Die neueste Erscheinung auf diesem Gebiete gehört ebenfalls dem Süden der Union an. Es ist der Bund der Kuklux-Clane oder die „Weiße Bruderschaft“, ein Nachklang des Abfalls der Sclavenstaaten und eine der Formen, in denen sich die Reaction gegen die rücksichtslose Niederwerfung und Niederhaltung der Besiegten durch General Grant und die republikanische Partei seither äußerte. Die Beamten, welchen letztere die Gewalt in den wiedereroberten Staaten übergaben, erlaubten sich vielfach Uebergriffe. Die frei und den Weißen politisch gleich gewordenen Neger waren auf ihre neue Stellung unvorbereitet und traten da, wo sie sich in der Mehrzahl sahen, anmaßend auf. Die dadurch Beeinträchtigten und Verletzten fanden bei den Behörden keine Hülfe, und so nahmen sie ihre Zuflucht zu einer nächtlichen Vehme, die nach der Methode des Richters Lynch Gerechtigkeit übte. Der Widerstand des Südens, vom Norden in einem gewaltigen Ringen gebrochen und aus der Oeffentlichkeit vertrieben, flüchtete sich in das landesübliche System der Geheimbünde und bemühte sich, ebenfalls auf landesübliche Weise, im Kleinen und Einzelnen zu beseitigen, was er im Großen und Ganzen zu dulden gezwungen war.

In neun Counties des Staates Südcarolina, vorzüglich in York- und Spartanburg-County, hatten sich im Jahre 1872, vielleicht auch schon früher, eine Anzahl geheimer Logen gebildet, die sich „Clane“ nannten, ihre Losungen, Symbole und Beamten hatten und in abenteuerlicher Verkleidung, bei der ein weißer Mantel mit rothen Ohren oder Hörnern an der Capuze eine Hauptrolle spielte, in nächtlichen Razzias namentlich die verhaßten Schwarzen heimsuchten, die sie dann grausam mißhandelten, auspeitschten, mit Theer bestrichen und in Federn wälzten, an Baumäste henkten oder niederschossen.

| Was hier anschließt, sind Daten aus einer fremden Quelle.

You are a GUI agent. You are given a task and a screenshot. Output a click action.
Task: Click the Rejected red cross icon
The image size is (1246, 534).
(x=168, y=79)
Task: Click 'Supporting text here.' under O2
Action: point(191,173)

Die örtlichen Behörden waren nicht im Stande, diesem Unfug zu steuern; denn „zog man in jenen Gegenden einem Weißen die Haut ab, so kam ein Kuklux zum Vorschein“. Sie wendeten sich an den Gouverneur von Südcarolina, und da auch dieser rathlos war, so mußte der Präsident in Washington zum Einschreiten aufgefordert werden. Dasselbe erfolgte zunächst in Gestalt einer Proclamation, welche den Ruhestörern Frieden zu halten und das Gesetz zu achten gebot, widrigenfalls man mit Anwendung außerordentlicher militärischer Mittel gegen sie vorgehen werde. Dann ging unter lebhaftem Widerspruch der particularistischen Demokraten im Congreß ein Gesetz durch, dessen wesentliche Bestimmungen folgende waren: die Verbrechen, welche in den beunruhigten Counties bisher straflos begangen worden sind, fallen fortan unter die Jurisdiction der Unionsgerichtshöfe, nicht mehr unter die der Gerichte Südcarolinas; der Präsident erhält die Befugniß, ohne vorheriges Ansuchen seitens der gesetzgebenden oder vollziehenden Gewalt eines Staates Militärmacht anzuwenden, wenn es in demselben Aufruhr, Gewaltthätigkeiten oder Verschwörungen zu unterdrücken gilt; dem Präsidenten wird bis zum Schlusse der nächsten Sitzungsperiode des Congresses die Berechtigung ertheilt, unter gewissen Umständen das Privilegium des Habeascorpus als nicht bestehend zu behandeln.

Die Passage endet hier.